Pull out each line of the entries below that contains the string "beside", and copy those lines. Case matters.
────────────────────
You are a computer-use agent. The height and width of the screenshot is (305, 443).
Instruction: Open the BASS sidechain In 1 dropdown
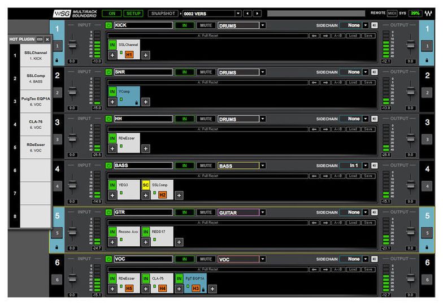[365, 165]
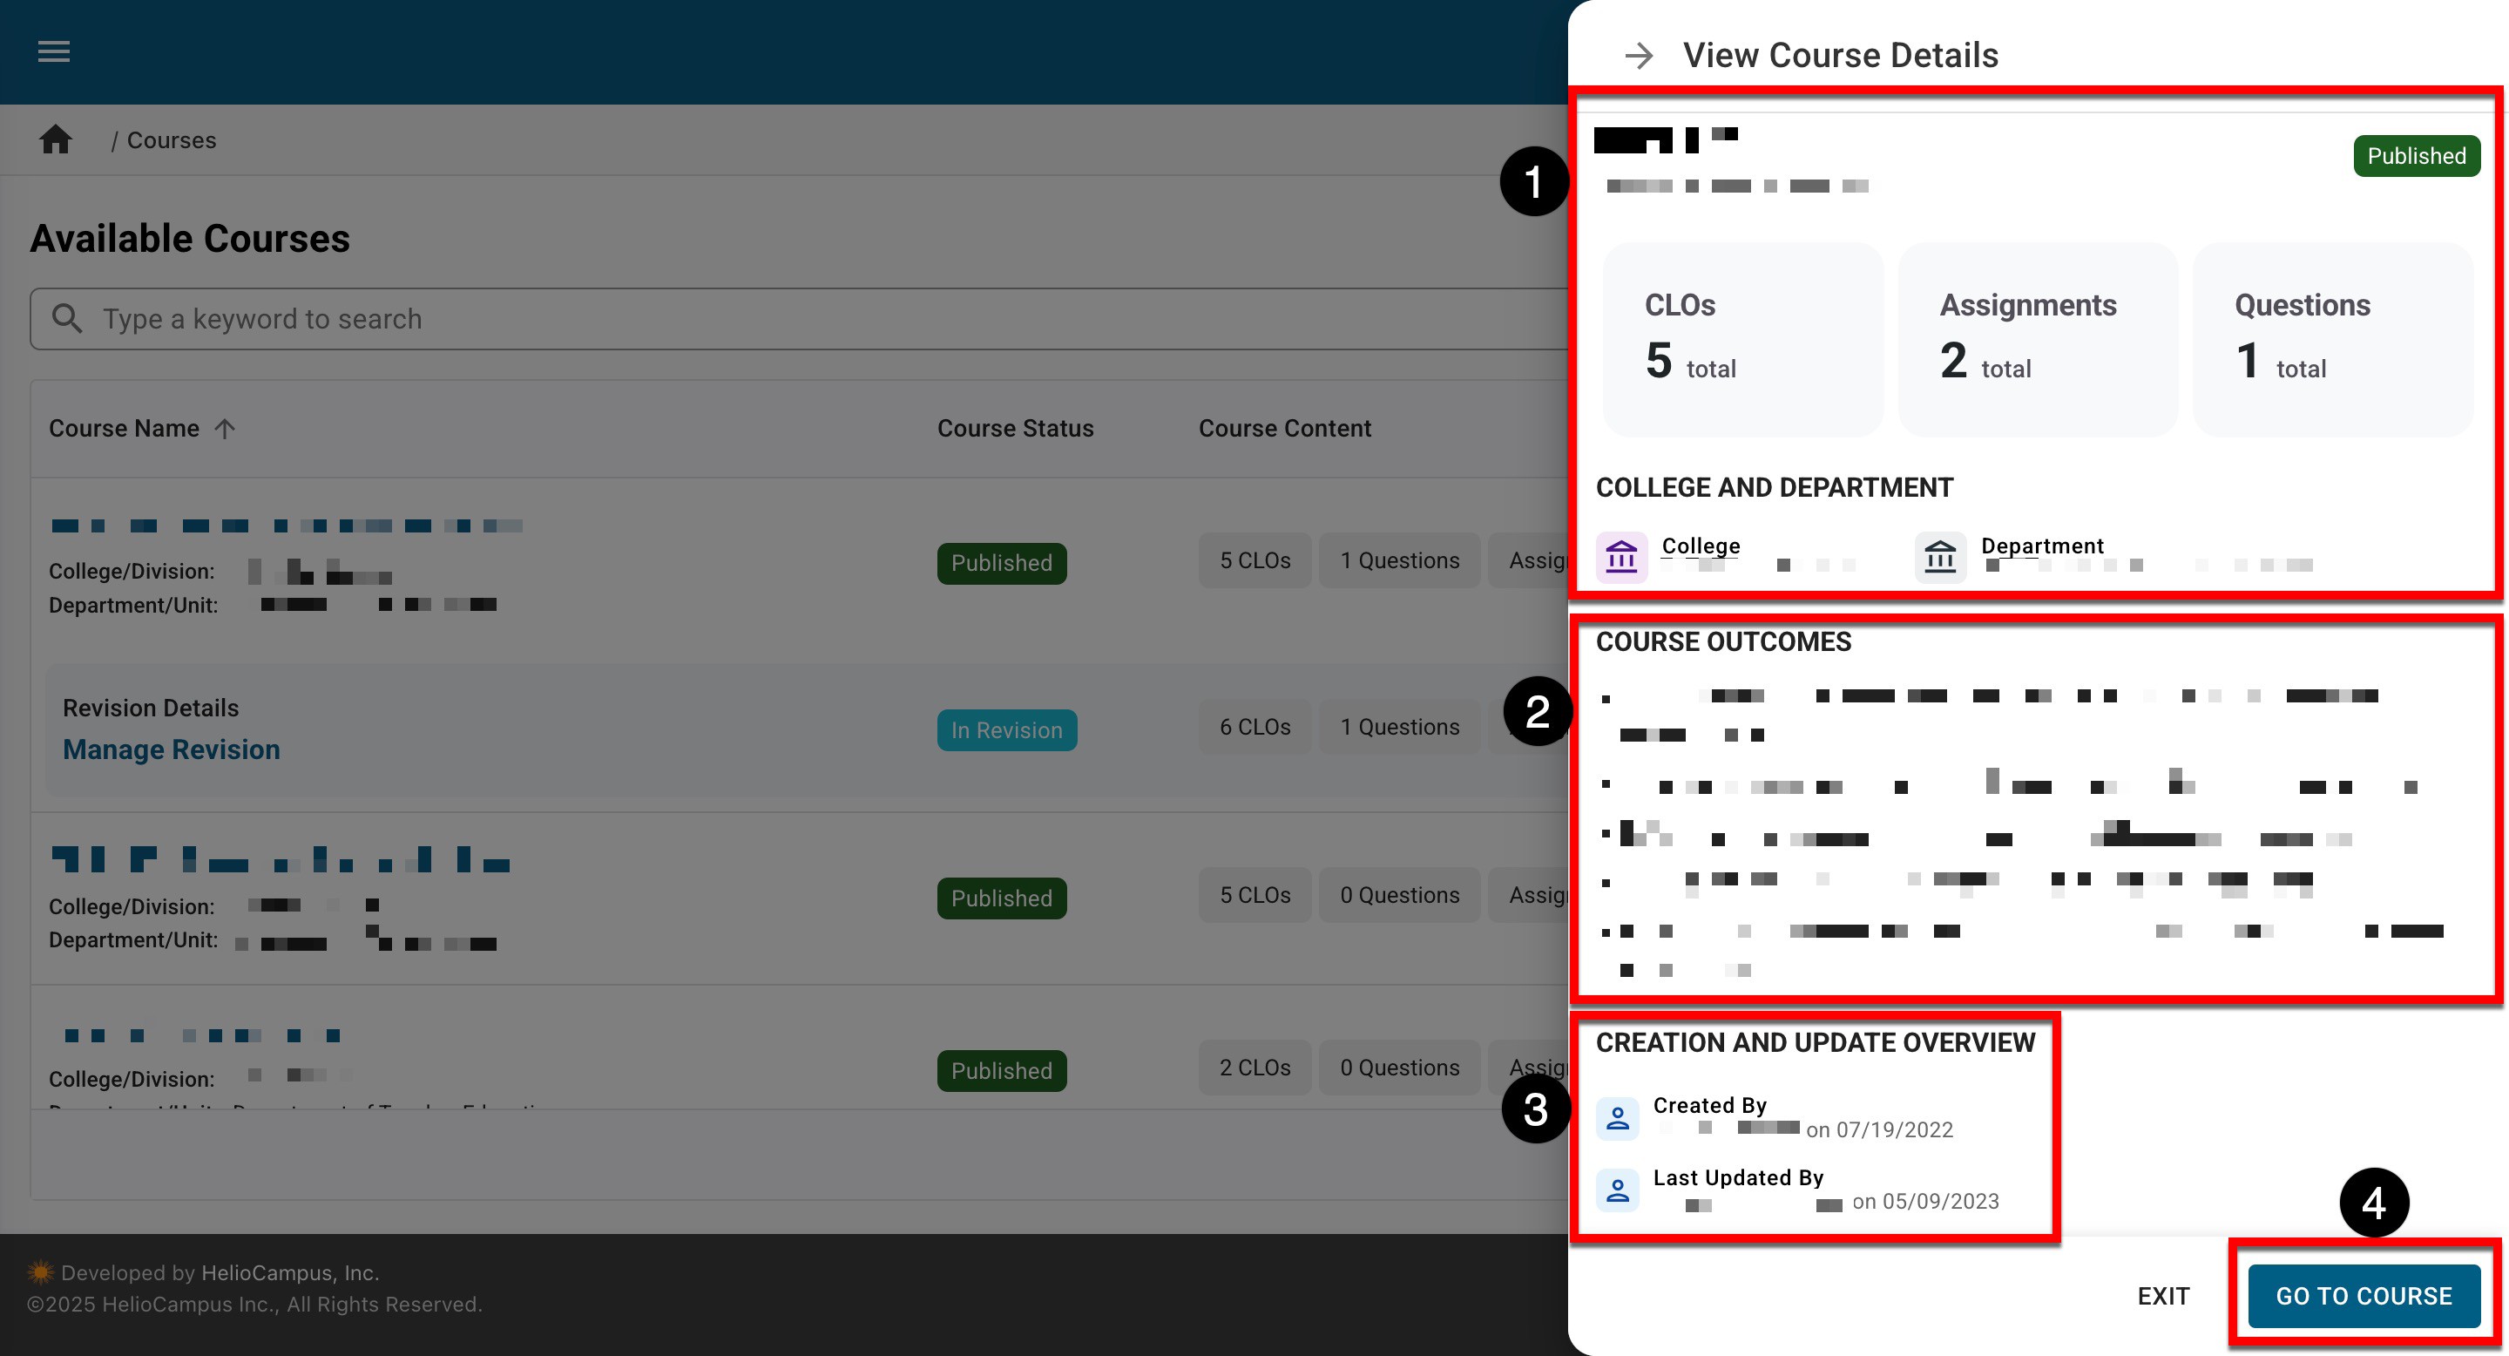This screenshot has height=1356, width=2509.
Task: Collapse panel using arrow beside View Course Details
Action: pyautogui.click(x=1639, y=56)
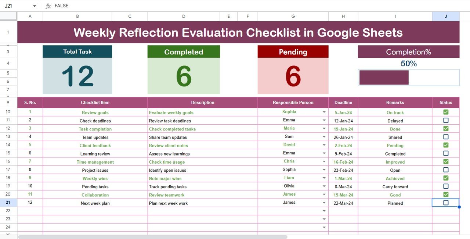
Task: Click the select-all corner of the grid
Action: pos(8,16)
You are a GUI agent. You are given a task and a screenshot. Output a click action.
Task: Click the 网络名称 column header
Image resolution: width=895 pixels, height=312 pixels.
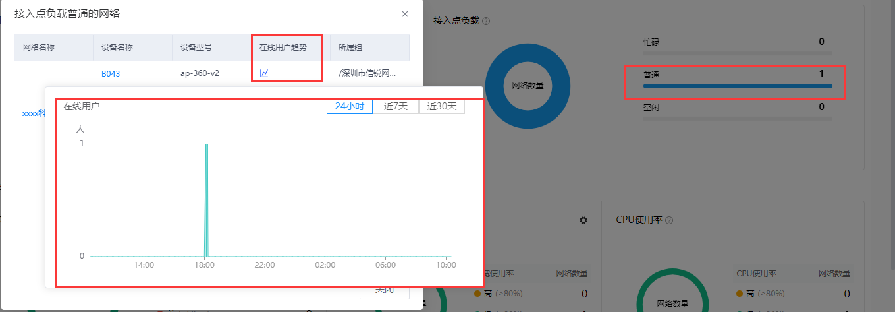(x=38, y=47)
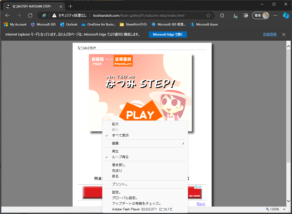Open the Outlook bookmark
Image resolution: width=292 pixels, height=214 pixels.
[69, 24]
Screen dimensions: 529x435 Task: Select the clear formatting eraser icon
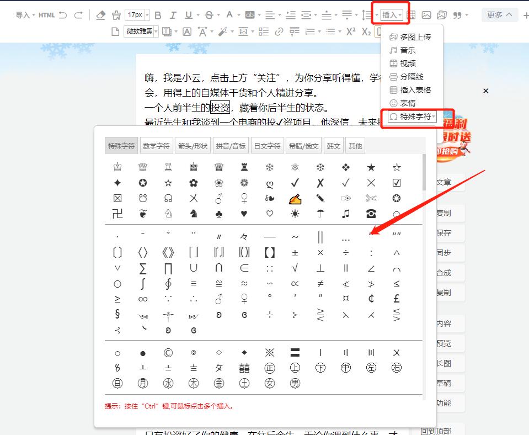[100, 15]
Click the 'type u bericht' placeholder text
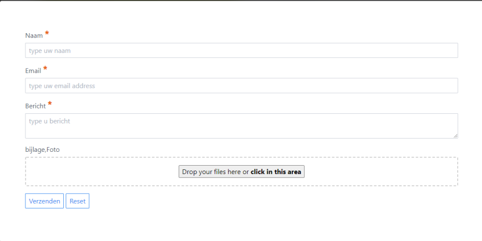This screenshot has height=241, width=482. click(x=49, y=121)
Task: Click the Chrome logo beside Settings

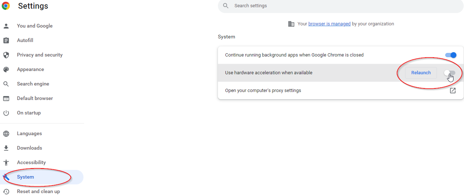Action: click(x=6, y=6)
────────────────────
## Written response
Task: Collapse panel using arrow beside View Course Details
Task: Click the Chrome logo beside Settings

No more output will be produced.